The Deptford Society said the anti-social behaviour has a “severe” impact on nearby shops and traders, while another gambling venue “will exacerbate this problem” and undermine Deptford High Street’s “reputation as a family-friendly shopping destination”. 

The objection cites statistics on child poverty in the area - in Evelyn ward, 30 per cent of children live in low income families and in New Cross the figure is 28 per cent, “double the figure reported across Lewisham borough and the national average”. 

“A business that exists solely to encourage gambling, and that has the potential to operate on a 24/7 basis, would not be a welcome addition to an environment in which poverty is already highly visible.  

“The proposed premises is in close proximity to two primary schools and a secondary school; another secondary school and a college are within a short walk of the site.  

“During lunchtime and after school, large numbers of unsupervised pupils from both secondary schools come to the High Street for refreshment and to socialise,” the objection states.  

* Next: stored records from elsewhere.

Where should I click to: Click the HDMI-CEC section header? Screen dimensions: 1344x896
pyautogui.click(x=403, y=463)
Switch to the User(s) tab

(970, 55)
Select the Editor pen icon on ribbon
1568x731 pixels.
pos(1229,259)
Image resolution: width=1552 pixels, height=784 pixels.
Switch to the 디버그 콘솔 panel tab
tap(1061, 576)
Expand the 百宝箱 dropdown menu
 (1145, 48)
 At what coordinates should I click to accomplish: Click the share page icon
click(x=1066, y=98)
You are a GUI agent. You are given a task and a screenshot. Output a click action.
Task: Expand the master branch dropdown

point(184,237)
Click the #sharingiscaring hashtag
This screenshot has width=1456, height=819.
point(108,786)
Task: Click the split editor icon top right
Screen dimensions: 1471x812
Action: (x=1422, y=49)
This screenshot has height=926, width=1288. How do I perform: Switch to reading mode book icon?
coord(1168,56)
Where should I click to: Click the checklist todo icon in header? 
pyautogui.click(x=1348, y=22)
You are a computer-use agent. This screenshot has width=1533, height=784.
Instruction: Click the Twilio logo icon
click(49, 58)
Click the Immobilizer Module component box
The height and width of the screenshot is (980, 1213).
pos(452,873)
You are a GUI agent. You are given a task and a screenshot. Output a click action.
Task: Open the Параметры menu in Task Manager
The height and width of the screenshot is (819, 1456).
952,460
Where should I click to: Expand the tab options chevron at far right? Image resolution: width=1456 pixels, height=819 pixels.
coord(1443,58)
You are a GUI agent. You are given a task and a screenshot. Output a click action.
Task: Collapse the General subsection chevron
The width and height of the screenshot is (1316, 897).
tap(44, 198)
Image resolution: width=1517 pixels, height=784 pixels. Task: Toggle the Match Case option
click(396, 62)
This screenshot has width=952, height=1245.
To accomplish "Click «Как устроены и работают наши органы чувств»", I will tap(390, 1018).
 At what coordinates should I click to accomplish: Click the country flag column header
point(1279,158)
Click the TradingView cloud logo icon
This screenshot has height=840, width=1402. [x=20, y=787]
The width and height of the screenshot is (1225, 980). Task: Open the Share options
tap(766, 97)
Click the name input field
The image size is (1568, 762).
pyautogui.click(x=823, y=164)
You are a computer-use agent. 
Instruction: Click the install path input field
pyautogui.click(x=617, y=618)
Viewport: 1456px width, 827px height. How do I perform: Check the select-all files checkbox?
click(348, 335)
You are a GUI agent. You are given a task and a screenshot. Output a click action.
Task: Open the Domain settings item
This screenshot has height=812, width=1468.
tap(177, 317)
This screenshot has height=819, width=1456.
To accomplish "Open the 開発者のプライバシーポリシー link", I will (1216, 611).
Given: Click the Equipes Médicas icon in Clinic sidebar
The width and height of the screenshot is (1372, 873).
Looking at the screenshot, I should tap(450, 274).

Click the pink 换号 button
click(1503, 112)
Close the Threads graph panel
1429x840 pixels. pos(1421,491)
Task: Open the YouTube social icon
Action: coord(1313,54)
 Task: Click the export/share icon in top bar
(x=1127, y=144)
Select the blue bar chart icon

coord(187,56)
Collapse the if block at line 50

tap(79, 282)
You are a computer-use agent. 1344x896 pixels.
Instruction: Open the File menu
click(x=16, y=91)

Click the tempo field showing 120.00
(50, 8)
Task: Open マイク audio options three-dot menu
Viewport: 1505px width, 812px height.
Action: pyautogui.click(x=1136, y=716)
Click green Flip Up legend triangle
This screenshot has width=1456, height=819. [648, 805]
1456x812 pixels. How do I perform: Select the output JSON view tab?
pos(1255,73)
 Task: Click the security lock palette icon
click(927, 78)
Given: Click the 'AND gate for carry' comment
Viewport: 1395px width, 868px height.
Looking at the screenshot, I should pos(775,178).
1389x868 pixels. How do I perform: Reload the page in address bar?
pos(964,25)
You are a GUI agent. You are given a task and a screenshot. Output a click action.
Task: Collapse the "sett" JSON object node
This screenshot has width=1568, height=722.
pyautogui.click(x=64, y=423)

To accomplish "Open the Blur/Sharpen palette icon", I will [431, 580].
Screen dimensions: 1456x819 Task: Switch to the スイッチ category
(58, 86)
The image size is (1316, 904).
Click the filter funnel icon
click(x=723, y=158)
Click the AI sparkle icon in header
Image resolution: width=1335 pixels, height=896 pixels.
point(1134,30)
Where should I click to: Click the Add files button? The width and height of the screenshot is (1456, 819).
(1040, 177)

The Society also raised concerns about vulnerable adults who could be at risk of gambling and falling into “uncontrolled debt”.  

A Merkur spokesperson said: “We believe that this is a good opportunity to bring this important site, a closed venue in the heart of the town centre back into commercial use.  

“Our application, if approved, will create new local jobs and represents much-needed investment in the high street at a challenging time. 
“We are committed to being a socially responsible operator and deliver high standards of consumer protection – delivered through our independently audited 360 Social Responsibility Programme.” 

Lewisham Council will decide on the application on a date yet to be set.